Submitted to: Molecular Plant Microbe International Symposium
Publication Type: Peer reviewed journal
Publication Acceptance Date: 3/28/2002
Publication Date: 8/1/2002
Citation: Bailey, B.A., Apel-Birkhold, P.C., Luster, D.G. 2002. Expression of nep1 by fusarium oxysporum f. sp. erythoxyli after gene replacement and overexpression using peg-mediated transformation. Molecular Plant Microbe International Symposium. 92:283-841. Interpretive Summary: Invasive weeds are a major problem for land managers including farmers throughout the United States and the world. Innovative control measures such as the development of bioherbicides that take advantage of the weed's natural pests and pathogens offer environmentally friendly alternatives to traditional chemical control measures. The natural products produced by pathogens of weeds are also being considered as natural solutions to weed control problems. We have isolated a protein, Nep1, from the plant pathogen Fusarium oxysporum that causes necrosis in many dicot weed species including invasive weeds and has potential as a natural herbicide when applied to weeds as a foliar spray. We were able to increase production of this extracellular protein 64 to 128 times by overexpressing the gene for Nep1 in F. oxysporum using PEG mediated transformation techniques. Overexpression of the Nep1 gene did not influence pathogenicity of Fusarium oxysporum to Erythroxylem coca. The increased production of Nep1 by overexpressing isolate of F. oxysporum should facilitate scaled up production of Nep1 allowing more extensive study of its potential as a natural herbicide. The development of alternative weed control strategies will lessen the impact of invasive weeds and their control strategies on the environment improving the lives of people around the world on the farm and in the home.

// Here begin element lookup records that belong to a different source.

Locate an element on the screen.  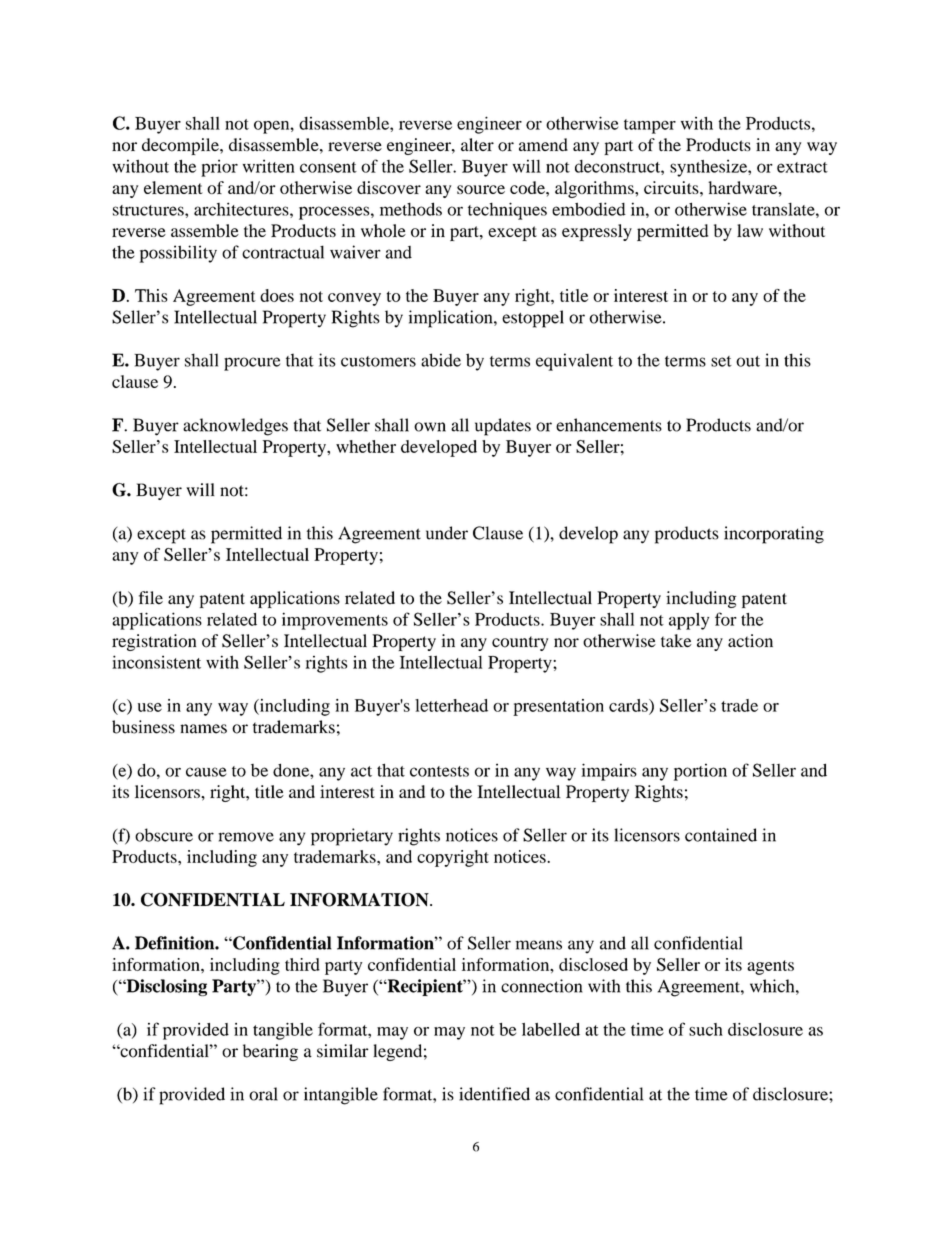
cause is located at coordinates (206, 772).
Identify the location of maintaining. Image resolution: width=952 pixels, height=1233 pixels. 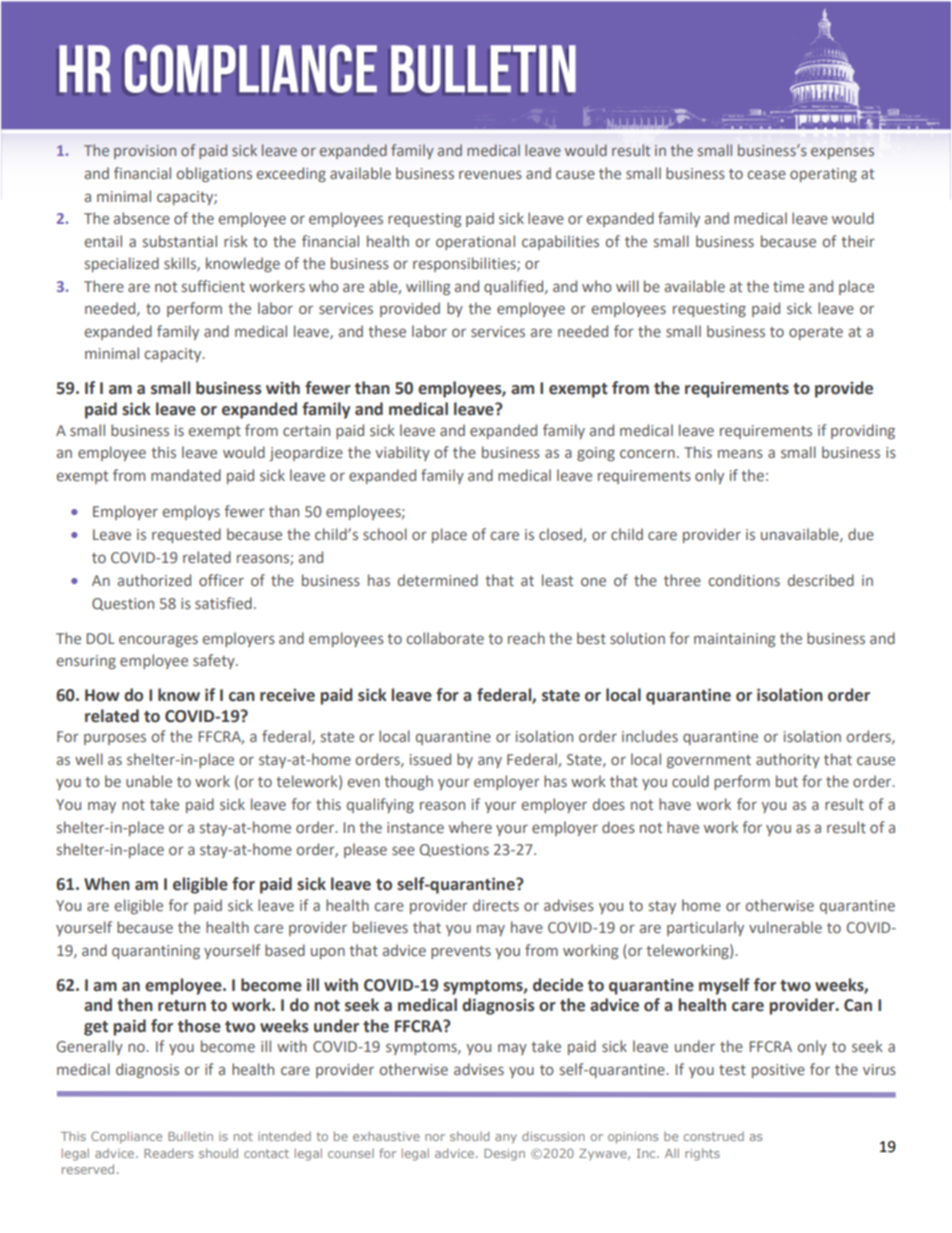
(735, 640).
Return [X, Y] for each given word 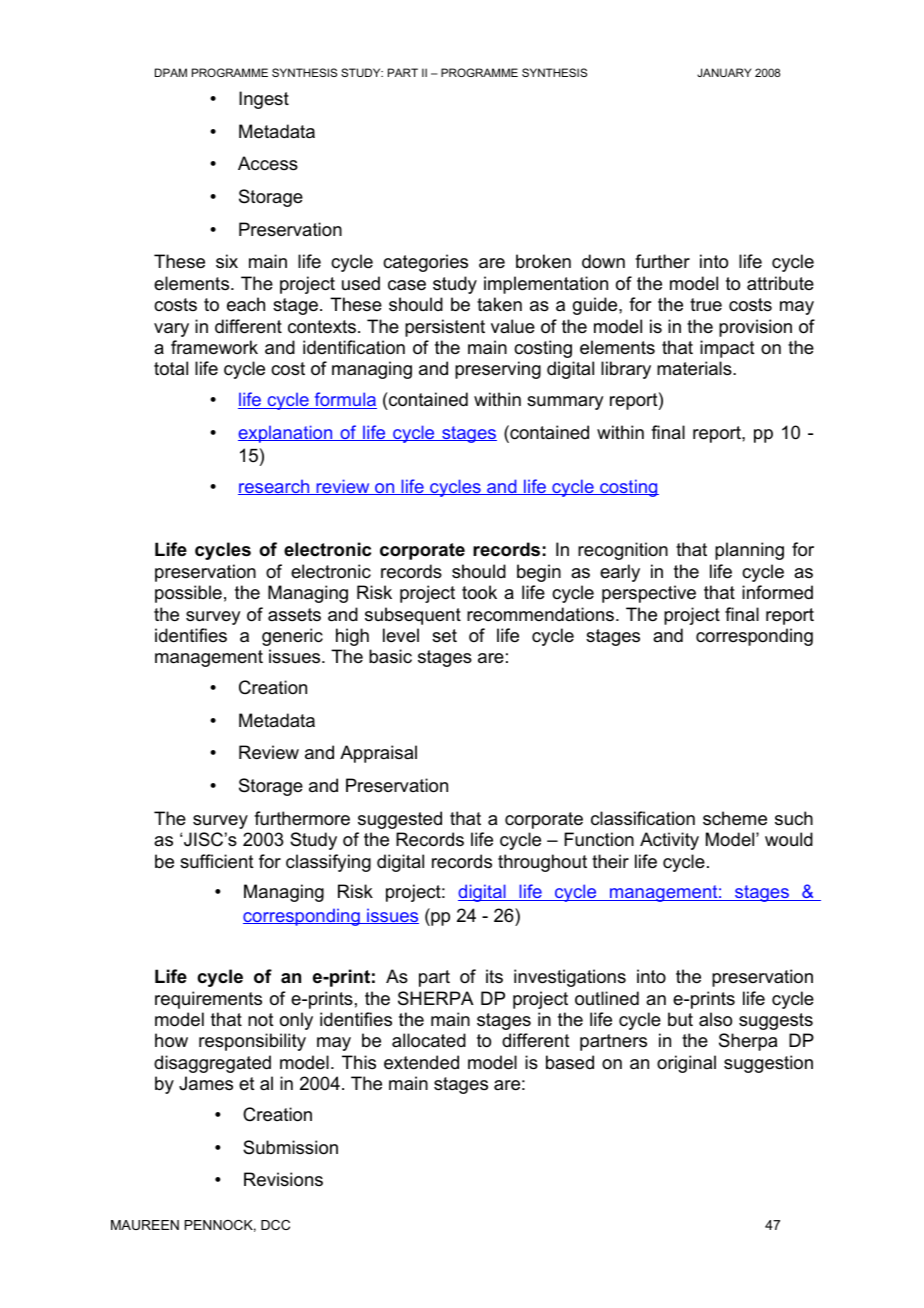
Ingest [264, 100]
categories [425, 263]
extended [421, 1062]
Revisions [283, 1179]
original [686, 1064]
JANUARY [724, 72]
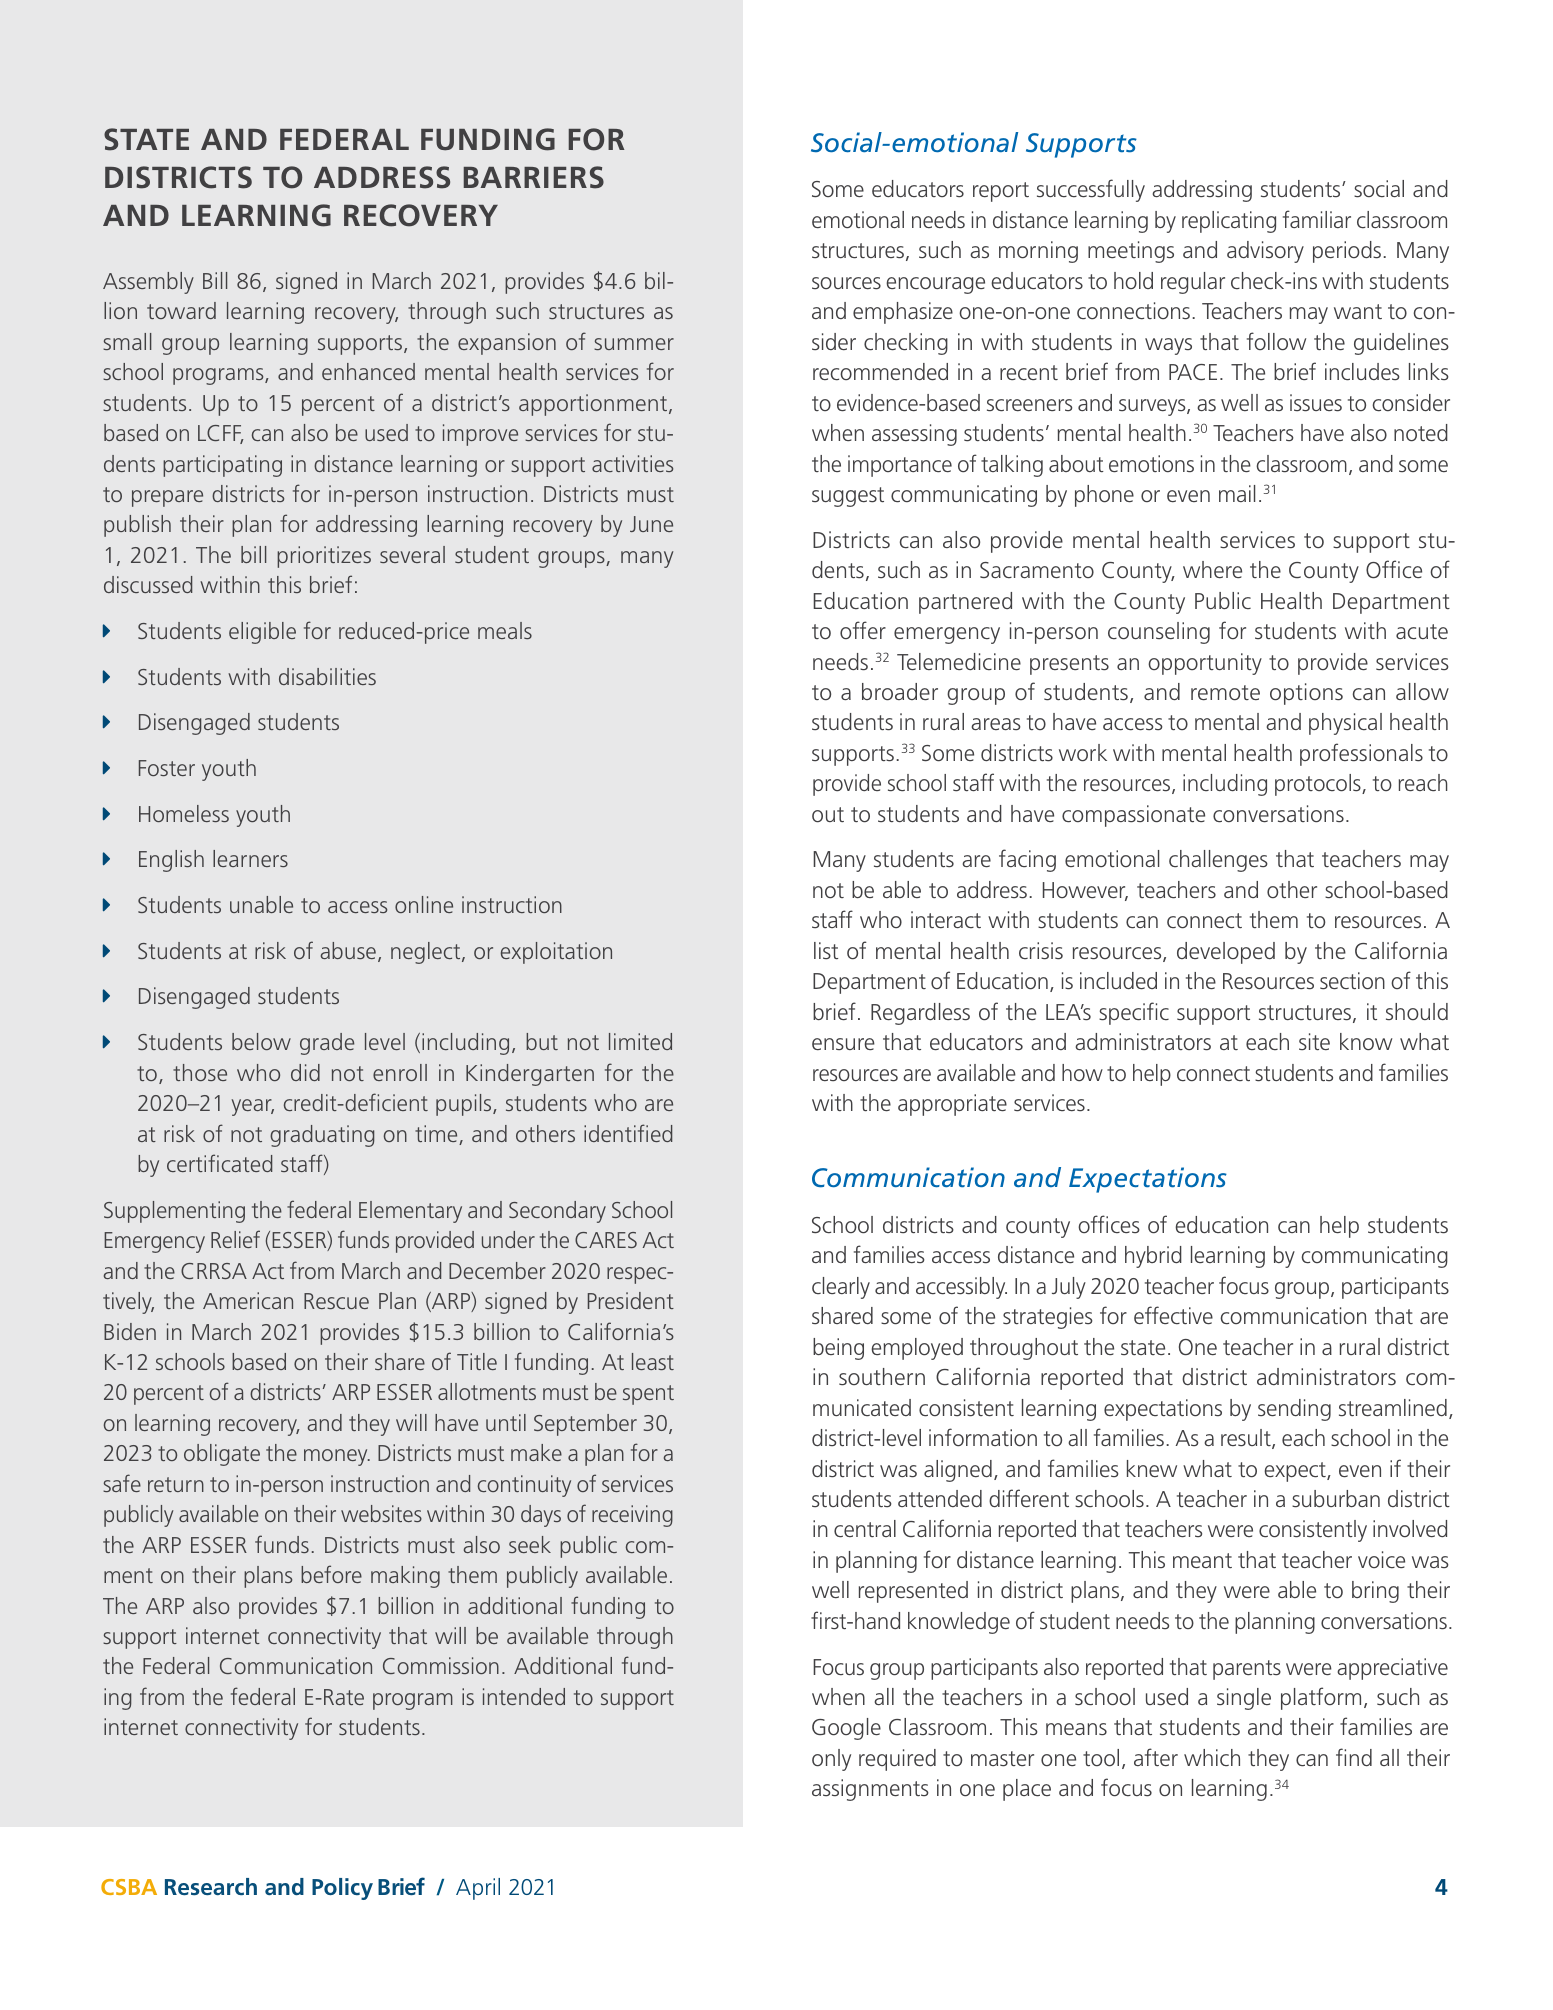 Image resolution: width=1553 pixels, height=2010 pixels. What do you see at coordinates (831, 1760) in the screenshot?
I see `only` at bounding box center [831, 1760].
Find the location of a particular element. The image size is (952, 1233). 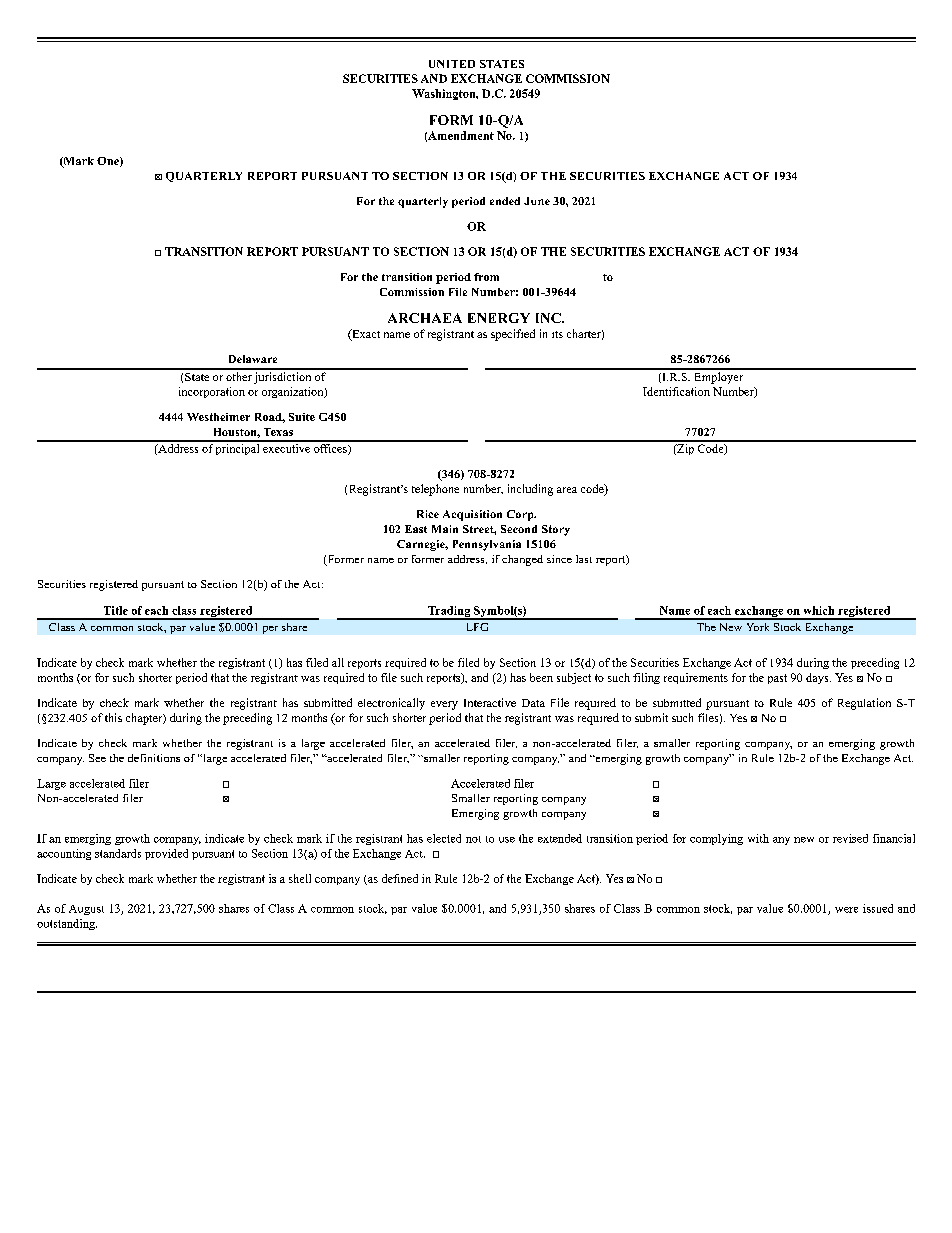

defined is located at coordinates (400, 878).
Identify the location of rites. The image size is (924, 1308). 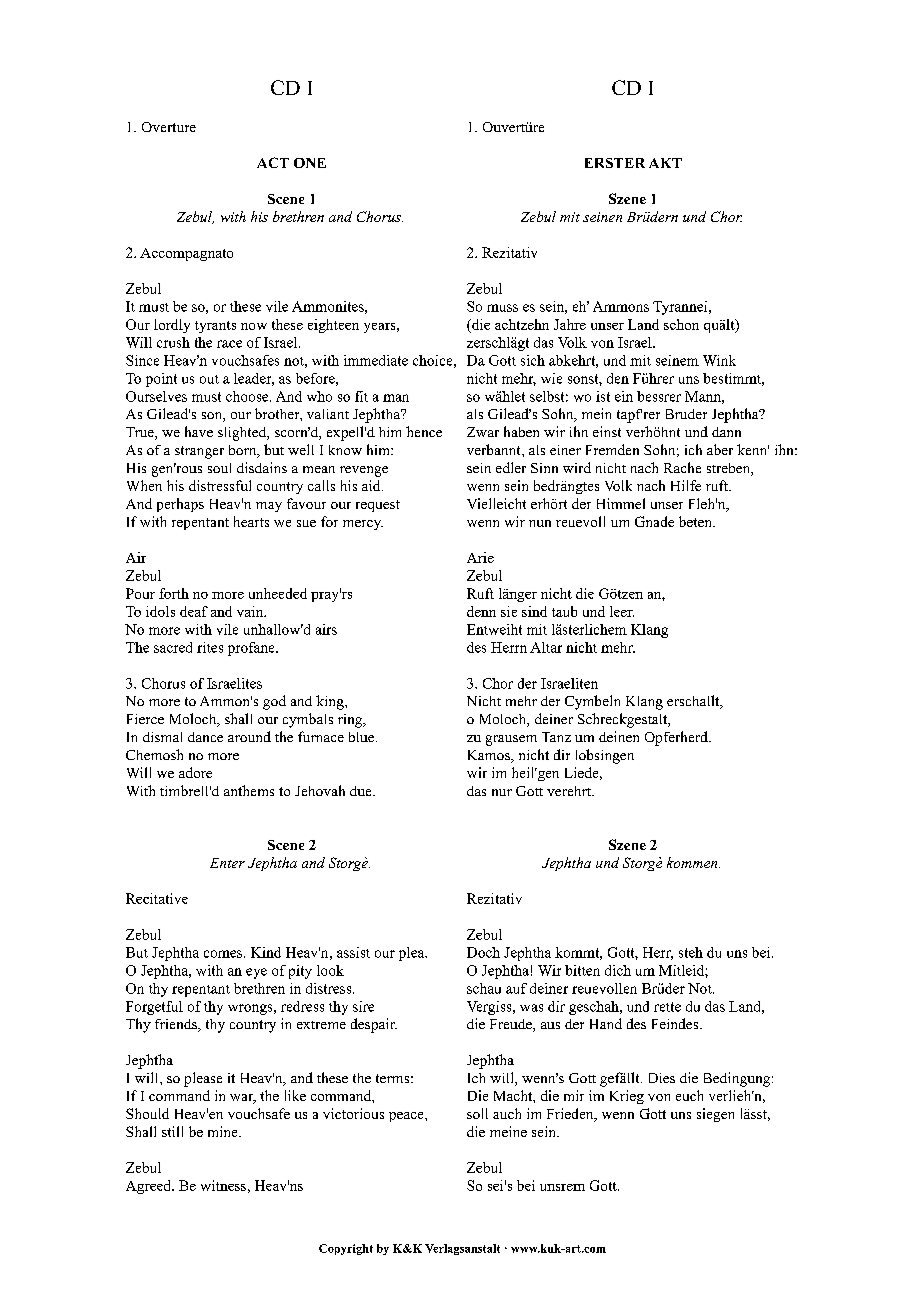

Technical Abstract: The necrosis inducing extracellular protein Nep1 is produced by Fusarium oxysporum f. sp. erythroxyli in liquid culture. NEP1, the Nep1 protein structural gene, was disrupted in F. oxysporum f. sp. erythroxyli isolate EN-4 by gene replacement. NEP1-disruption was verified by PCR, Southern blot and Northern blot analysis. NEP1-disrupted transformants failed to produce Nep1 in liquid culture. NEP1-disruption did not affect the pathogenicity of isolate EN-4 towards Erythroxylum coca. Transformation of isolate EN-4 with construct pPB-FO11-45 carrying NEP1 between the trpC promoter and terminator resulted in increased production of Nep1 shale culture. Transformation of EN-4 with construct pPB-FO11-45 was verified by PCR and Southern blot analysis. Overexpression of NEP1 was confirmed by Northern blot and Tricine-SDS -PAGE analysis. NEP1-overexpressing transformant 15 produced 64 to 128 times as much Nep1 as EN-4 wildtype when grown in shake cultures. Transformants overexpressing Nep1 in liquid culture were no more or less pathogenic towards E. coca than wildtype isolates. In large-scale fermentations of NEP1-overexpressing transformant 15, the amount of secreted protein including Nep1 was 15.1 times that of the wild-type EN-4.